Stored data
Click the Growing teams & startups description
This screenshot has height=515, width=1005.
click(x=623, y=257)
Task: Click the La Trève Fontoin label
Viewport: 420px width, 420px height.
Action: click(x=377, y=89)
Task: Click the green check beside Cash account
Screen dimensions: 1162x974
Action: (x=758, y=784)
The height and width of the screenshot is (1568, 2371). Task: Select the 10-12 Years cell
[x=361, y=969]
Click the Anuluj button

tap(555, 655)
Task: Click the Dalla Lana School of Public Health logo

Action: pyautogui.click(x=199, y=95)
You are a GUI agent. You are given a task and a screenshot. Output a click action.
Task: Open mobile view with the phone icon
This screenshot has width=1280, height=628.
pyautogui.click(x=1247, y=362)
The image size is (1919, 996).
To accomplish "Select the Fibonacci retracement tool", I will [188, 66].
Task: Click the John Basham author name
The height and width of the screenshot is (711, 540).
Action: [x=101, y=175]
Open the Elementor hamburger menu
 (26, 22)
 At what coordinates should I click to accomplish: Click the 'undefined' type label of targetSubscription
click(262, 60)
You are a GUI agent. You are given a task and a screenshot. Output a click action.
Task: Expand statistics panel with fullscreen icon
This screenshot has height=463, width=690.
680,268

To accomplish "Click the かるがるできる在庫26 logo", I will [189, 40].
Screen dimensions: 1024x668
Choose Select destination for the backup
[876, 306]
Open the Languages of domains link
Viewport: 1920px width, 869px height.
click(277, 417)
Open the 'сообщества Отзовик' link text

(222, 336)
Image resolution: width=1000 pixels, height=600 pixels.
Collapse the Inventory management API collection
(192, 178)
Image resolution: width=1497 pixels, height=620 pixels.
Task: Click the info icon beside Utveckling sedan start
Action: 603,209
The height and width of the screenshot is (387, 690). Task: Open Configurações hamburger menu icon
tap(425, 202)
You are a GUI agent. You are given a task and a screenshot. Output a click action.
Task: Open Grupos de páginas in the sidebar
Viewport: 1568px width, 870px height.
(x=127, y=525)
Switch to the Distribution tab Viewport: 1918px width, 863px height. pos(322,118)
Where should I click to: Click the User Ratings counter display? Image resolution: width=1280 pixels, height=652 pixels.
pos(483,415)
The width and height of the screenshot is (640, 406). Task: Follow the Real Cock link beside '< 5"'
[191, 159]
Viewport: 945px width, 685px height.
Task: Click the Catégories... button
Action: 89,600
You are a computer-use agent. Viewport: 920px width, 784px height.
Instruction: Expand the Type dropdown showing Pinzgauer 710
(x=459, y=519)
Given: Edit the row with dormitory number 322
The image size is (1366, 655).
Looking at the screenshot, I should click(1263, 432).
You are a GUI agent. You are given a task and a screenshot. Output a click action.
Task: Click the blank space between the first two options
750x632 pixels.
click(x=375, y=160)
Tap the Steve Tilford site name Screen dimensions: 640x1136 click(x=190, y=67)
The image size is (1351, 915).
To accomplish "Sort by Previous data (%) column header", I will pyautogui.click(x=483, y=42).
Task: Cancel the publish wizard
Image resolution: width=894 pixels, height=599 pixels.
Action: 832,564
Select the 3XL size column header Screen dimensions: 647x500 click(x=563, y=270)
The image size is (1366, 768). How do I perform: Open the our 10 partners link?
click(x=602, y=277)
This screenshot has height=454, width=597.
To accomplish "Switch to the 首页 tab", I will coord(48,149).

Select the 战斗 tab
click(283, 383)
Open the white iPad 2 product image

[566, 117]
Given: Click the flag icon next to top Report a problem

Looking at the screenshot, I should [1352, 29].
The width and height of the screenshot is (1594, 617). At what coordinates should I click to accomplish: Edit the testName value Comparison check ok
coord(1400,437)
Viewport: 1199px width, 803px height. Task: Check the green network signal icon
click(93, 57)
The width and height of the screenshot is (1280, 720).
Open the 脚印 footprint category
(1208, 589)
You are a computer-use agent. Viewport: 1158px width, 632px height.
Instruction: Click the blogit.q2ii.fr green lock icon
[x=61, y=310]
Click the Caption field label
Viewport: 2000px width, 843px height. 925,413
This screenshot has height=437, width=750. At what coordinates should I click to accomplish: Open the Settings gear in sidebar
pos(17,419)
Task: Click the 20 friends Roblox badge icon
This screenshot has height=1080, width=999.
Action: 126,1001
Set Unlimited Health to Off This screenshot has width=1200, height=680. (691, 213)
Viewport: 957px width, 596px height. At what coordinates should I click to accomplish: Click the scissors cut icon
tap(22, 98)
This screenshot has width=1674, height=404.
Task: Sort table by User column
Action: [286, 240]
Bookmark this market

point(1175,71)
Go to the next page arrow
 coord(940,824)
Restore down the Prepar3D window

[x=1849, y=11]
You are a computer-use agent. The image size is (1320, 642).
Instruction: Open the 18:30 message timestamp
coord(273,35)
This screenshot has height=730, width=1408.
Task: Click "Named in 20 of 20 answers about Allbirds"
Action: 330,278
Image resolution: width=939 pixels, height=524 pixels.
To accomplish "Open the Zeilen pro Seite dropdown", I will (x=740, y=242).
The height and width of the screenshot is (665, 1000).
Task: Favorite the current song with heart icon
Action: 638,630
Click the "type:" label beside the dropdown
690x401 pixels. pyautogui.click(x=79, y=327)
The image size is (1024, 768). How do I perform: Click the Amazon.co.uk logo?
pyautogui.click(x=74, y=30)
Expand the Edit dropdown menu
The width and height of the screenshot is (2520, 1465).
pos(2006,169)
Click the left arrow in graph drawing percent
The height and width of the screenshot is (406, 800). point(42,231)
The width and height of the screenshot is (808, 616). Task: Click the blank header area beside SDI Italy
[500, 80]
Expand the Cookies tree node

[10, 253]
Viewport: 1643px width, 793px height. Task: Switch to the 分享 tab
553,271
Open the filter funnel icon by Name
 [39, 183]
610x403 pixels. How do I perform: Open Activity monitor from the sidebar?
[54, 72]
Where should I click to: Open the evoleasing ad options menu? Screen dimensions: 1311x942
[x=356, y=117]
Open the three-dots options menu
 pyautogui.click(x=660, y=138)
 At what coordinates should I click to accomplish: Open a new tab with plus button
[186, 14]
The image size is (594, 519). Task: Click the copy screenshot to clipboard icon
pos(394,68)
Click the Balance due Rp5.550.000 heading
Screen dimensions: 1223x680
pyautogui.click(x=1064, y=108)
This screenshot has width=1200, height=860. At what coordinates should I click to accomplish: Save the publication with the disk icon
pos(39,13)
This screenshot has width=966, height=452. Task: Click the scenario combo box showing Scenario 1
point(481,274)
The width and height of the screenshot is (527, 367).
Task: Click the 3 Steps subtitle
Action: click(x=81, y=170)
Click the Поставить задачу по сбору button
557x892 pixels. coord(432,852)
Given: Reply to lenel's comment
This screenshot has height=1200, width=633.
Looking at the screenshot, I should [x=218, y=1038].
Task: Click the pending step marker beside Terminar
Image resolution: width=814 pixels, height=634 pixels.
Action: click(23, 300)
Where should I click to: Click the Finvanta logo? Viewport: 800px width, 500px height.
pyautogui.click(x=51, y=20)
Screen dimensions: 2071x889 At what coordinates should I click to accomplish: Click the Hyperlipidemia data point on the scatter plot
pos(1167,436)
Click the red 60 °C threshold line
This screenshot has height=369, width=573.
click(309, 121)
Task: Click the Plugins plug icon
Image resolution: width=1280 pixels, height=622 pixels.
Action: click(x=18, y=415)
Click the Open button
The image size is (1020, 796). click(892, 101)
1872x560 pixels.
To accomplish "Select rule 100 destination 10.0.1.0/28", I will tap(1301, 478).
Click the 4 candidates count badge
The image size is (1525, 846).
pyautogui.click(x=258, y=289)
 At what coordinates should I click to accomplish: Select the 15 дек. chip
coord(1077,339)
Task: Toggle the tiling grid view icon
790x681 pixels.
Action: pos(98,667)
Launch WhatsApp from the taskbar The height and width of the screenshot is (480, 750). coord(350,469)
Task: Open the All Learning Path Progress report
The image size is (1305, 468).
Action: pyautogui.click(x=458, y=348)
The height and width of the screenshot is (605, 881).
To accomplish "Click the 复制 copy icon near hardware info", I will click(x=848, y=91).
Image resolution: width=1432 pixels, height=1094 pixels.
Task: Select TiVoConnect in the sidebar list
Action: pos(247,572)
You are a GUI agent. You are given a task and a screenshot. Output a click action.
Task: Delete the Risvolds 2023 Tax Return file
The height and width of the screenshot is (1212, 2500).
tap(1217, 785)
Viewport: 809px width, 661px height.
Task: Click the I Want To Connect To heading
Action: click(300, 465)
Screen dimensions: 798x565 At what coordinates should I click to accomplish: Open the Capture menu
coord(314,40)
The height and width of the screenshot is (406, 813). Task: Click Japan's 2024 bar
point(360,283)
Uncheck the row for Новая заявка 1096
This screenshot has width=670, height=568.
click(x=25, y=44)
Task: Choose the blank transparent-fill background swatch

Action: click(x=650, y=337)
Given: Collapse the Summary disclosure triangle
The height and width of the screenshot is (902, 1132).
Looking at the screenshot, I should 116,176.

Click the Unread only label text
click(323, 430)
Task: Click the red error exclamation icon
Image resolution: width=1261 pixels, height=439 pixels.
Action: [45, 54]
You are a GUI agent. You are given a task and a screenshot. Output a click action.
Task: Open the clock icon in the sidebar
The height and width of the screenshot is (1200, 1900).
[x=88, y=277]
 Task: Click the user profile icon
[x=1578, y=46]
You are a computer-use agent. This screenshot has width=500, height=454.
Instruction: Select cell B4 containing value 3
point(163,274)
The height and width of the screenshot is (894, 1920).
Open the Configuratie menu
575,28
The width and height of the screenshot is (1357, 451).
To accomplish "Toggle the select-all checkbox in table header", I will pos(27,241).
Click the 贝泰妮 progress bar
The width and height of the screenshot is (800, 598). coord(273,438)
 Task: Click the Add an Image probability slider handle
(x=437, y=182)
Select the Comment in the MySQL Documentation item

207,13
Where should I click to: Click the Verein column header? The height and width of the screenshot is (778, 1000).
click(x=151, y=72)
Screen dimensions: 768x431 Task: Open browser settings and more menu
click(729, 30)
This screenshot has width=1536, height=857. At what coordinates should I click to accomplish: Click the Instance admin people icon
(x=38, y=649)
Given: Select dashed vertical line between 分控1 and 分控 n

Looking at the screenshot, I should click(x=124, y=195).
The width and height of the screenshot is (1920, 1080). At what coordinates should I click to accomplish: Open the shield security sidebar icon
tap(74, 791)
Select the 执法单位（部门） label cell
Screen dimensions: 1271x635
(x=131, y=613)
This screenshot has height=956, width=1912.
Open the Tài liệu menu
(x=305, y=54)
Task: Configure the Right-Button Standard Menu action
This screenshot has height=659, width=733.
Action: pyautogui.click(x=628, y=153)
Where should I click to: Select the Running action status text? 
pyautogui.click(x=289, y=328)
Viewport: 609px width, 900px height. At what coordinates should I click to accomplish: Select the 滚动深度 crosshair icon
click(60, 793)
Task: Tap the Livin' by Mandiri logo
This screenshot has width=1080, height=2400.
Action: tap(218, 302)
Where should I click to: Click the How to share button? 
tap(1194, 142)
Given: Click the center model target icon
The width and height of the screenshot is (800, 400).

=== EXERCISE BRIEF ===
Where does "Toggle" appear in the records above? Copy each line that holds it.

=== YOUR RESPONSE ===
Task: Toggle the tiling grid view icon
To accomplish "Toggle the select-all checkbox in table header", I will pos(27,241).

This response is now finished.